Second, as of August 2020, lump-sum and early payments made before your recertification deadline count toward the 120 needed for forgiveness. For example, if your monthly bill was $100 and you paid $1100, that would count for your next eleven payments.
Step 5 – Apply for student loan forgiveness.
After making your final payment, submit the PSLF application. You must keep working full-time for a qualifying employer when you apply.
If you didn’t certify your employment each year, submit an employment certification form for your current employer and each employer you had while making the 120 payments. You can skip this step if you’ve been at the same nonprofit employer since Oct. 1, 2007.
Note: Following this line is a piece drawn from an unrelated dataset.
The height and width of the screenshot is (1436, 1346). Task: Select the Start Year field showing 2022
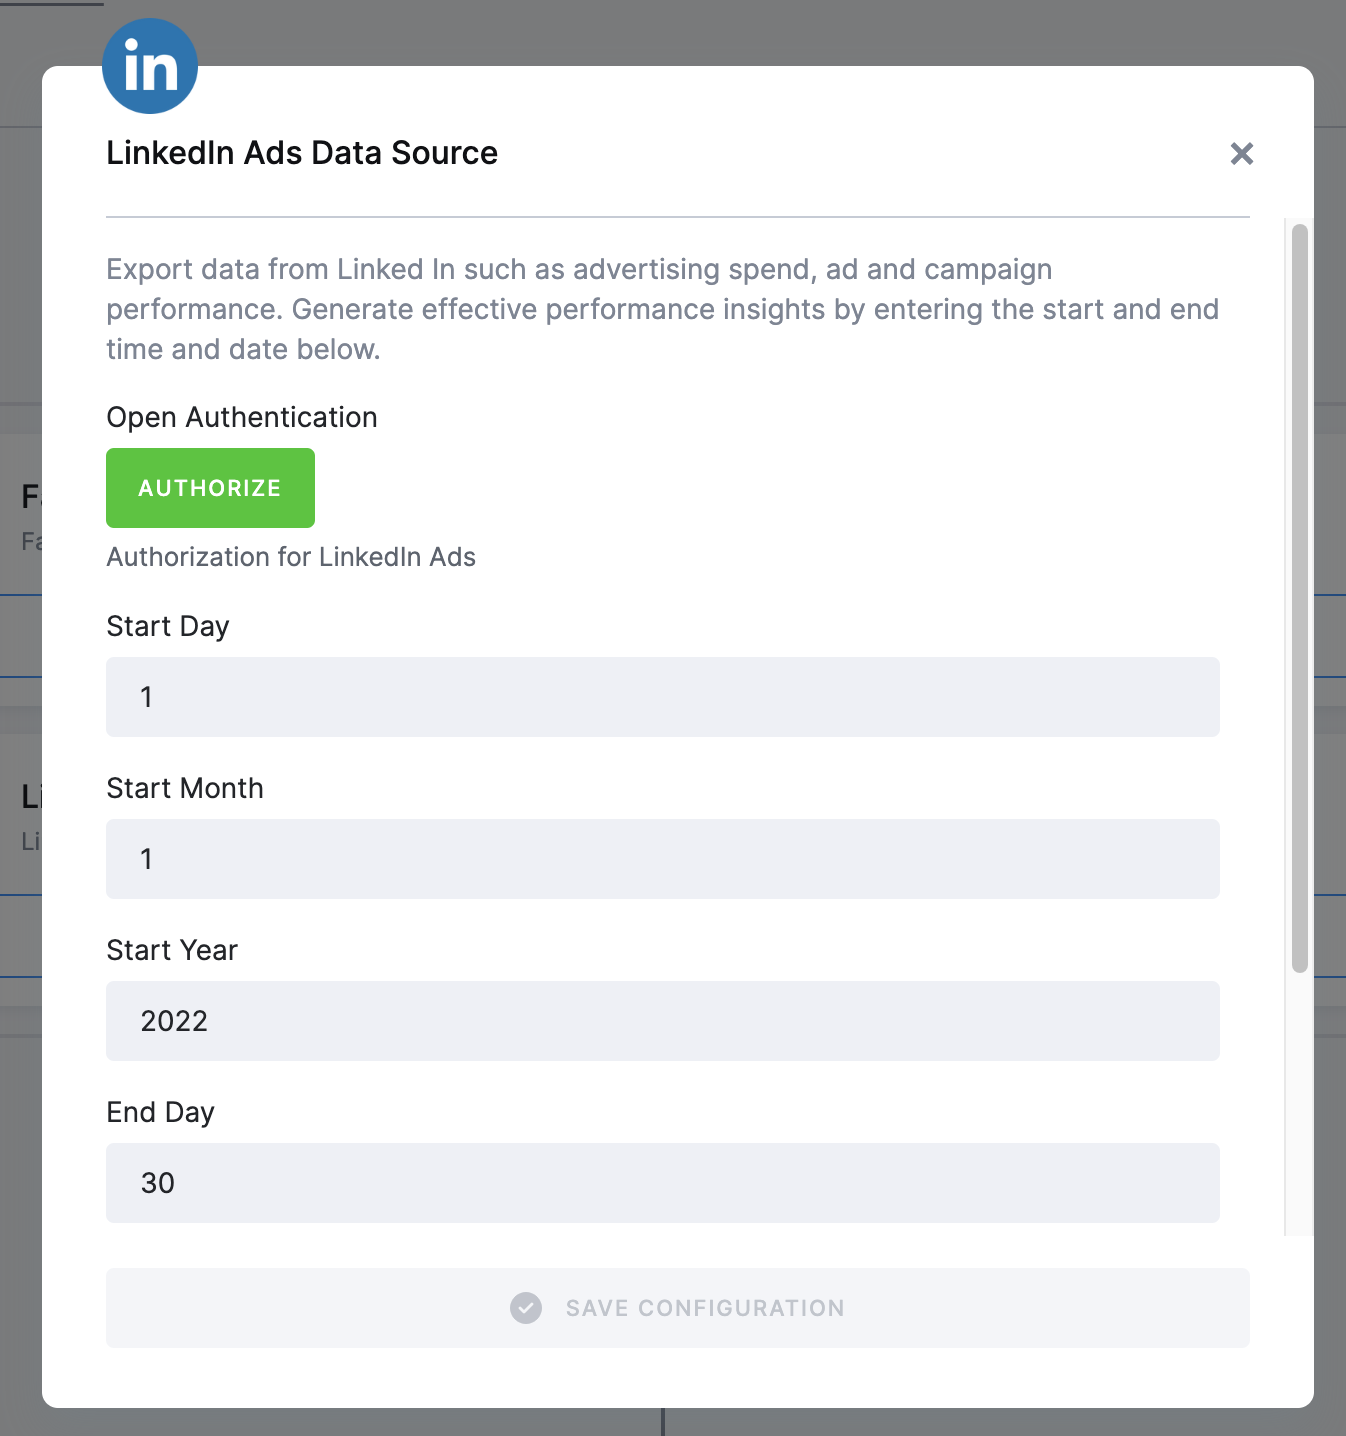coord(662,1021)
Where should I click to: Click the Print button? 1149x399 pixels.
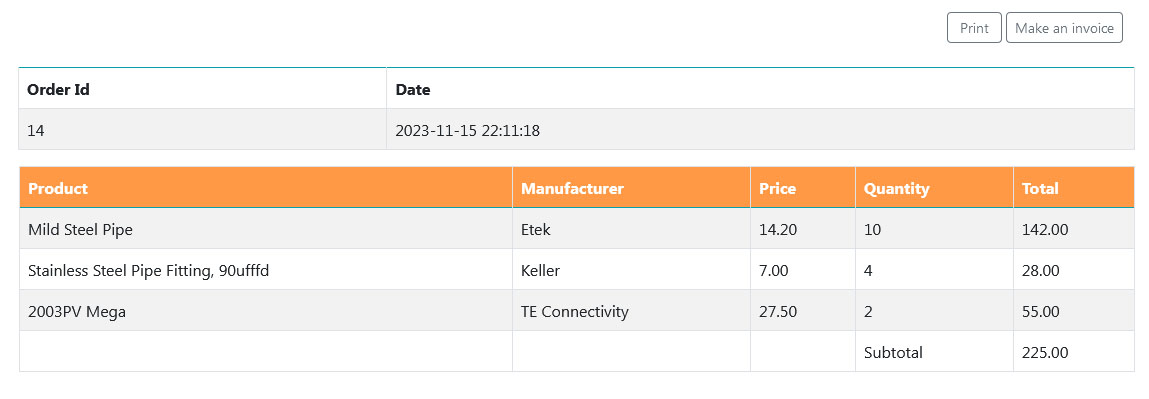pos(974,28)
Once received, FedLoan Servicing will notify you. You’re not required to make payments while your application is processed. Any payments made over 120 will be refunded to you once the eligible loans are forgiven.
Your nonprofit employer doesn't qualify for PSLF? You have other options.
You’re not alone if you learn your employer doesn’t meet PSLF’s strict requirements. There are other options.
Check out other forgiveness opportunities. PSLF is just one of the student loan forgiveness programs the federal government offers borrowers. You’re also eligible for IDR forgiveness and the IDR Waiver. And if you teach at a secondary school or educational service agency, you may qualify for the Teacher Loan Forgiveness Program.
Stay in an income-driven repayment plan. IBR, ICR, PAYE, and REPAYE will forgive your remaining balance after 20 or 25 years, depending on the plan and if you borrowed federal loans for graduate school. Right now, the forgiven loan balance is tax-exempt. But that may change in 2026.
Check out refinance opportunities. If you have a good credit score and enough income to cover your credit card bills and other expenses, student loan refinancing can save you money and help you get out of debt faster by lowering your interest rate. Before you refinance federal loans, know that they’ll no longer be eligible for federal benefits like loan forgiveness and income-based repayment options.